Results of decomposition for selected drugs by LiP and HRP composites under different conditions are summarized in Table 1.

Table 1

Activity of LiP and HRP composites in drug decomposition processes over 3 days, 55 °C at different pHs.

pH = 5			pH = 3
	Sol–Gel Fe3O4/HRP/SiO2,	Sol–Gel Fe3O4/LiP/SiO2	Sol–Gel Fe3O4/HRP/SiO2,	Sol–Gel Fe3O4/LiP/SiO2
Diclofenac	59% ± 8%	64% ± 8%	100% ± 10%	100% ± 10%
Paracetamol	9% ± 5%	9% ± 5%	50 ± 10%	50 ± 10%
Carbamazepine	60% ± 8%	68 ± 8%	100% ± 10%	100 ± 10%

To summarize, a decrease in pH appreciably increased the enzymes activities. Changing pH to 5.0 increased the activity of the composites allowing them to decompose more than 50% of diclofenac (Figure 10a) and CBZ within 3 days (Figure 10b). In the case of paracetamol, the decomposition rate was below 10% (NMR in Figure S7).

Figure 10

(a) Diclofenac removal at pH 5.0 and pH 3.0. (b) CBZ removal at pH 5.0 and pH 3.0.

An explanation for poor paracetamol degradation may lie in a different mechanism of oxidation. In contrast to laccases, peroxidases are heme-containing enzymes, which utilize hydrogen peroxide when oxidized releasing two electrons. Then the peroxidase is reduced via a two-step one-electron oxidation process. Lignin peroxidase (LiP, E.C. 1.11.1.14) oxidizes phenolic compounds and reduces molecular oxygen to water, generating intermediate radicals. These radicals are different from those generated by laccase, resulting in different pollutant degradation mechanisms for the two enzymes. Transformation of polyphenols, such as lignin, to low-molecular compounds is the most frequent reaction of LiP in nature [52]. For example, LiP oxidizes and degrades lignin (natural polyphenol) according to Scheme 2 [52,53,54]. The main mechanism is formation of carboxylic acids and subsequent ring cleavage and macromolecule breakdown. The scheme for phenol transformation by peroxidase in presence of hydrogen peroxide is presented on Scheme S1. When compared to laccase, where phenoxy-radicals are formed, peroxidases generate cation-radicals (Scheme S1). Phenoxy-radicals produced by laccase result in high levels of paracetamol removal due to polymerization. In the case of peroxidases, cation-radicals apparently formed more effectively with CBZ and diclofenac than on paracetamol, with subsequent molecule degradation and removal. However, intermolecular radical scavenging in the case of paracetamol should not be discounted.

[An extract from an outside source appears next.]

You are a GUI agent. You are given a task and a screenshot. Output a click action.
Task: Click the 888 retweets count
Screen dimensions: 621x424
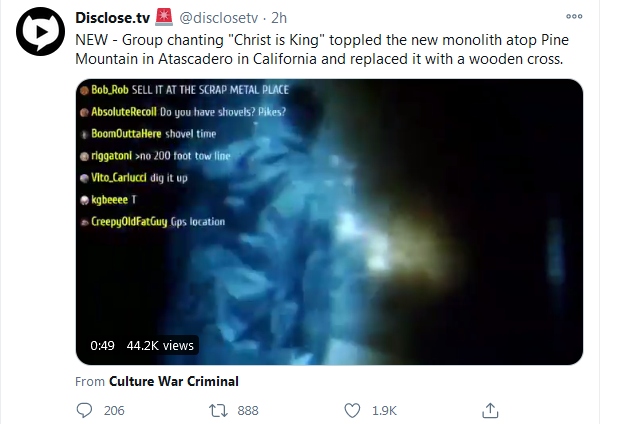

Lower oxidation efficiencies for immobilized enzymes can be attributed to an increased mass transfer requirement and limited accessibility of active sites after enzyme immobilization [55,56]. At pH 3 and 55 °C, total decomposition of diclofenac and carbamazepine was observed (Figure 10a,b, and discussion of NMR studies), in the case of both HRP- and LiP composites. Nevertheless, paracetamol was not totally degraded by immobilized enzymes even at this low pH (see NMR in Figure S7).

4. Conclusions

Peroxidase enzymes HRP and LiP, efficiently immobilized on iron oxide nanoparticles by adsorption from solution, maintain their active conformation. Adsorption is especially visible in quantitative measurements of adhesion by AFM. The advantage of the proposed approach was in potential preservation of advantageous configuration of enzyme molecules when adsorbed on magnetite nanoparticles, which was confirmed by further tests. Further sol–gel coating by silica results in permanent immobilization with resistance to ‘washing off’ and enhanced stability in time and against elevated temperatures and acidity. Synthesized composites were active in diclofenac, carbamazepine, and paracetamol removal. Immobilized LiP was more active in diclofenac removal than HRP and even laccase, as was anticipated based on earlier studies. The silica-coated enzyme composites revealed enhanced stability at elevated temperatures. Nevertheless, the silica encapsulated HRP- and LiP enzyme composites showed limited ability for paracetamol degradation. In addition, cation-radicals apparently formed by peroxidase enzymes, were more effective for CBZ and diclofenac removal than in case of paracetamol.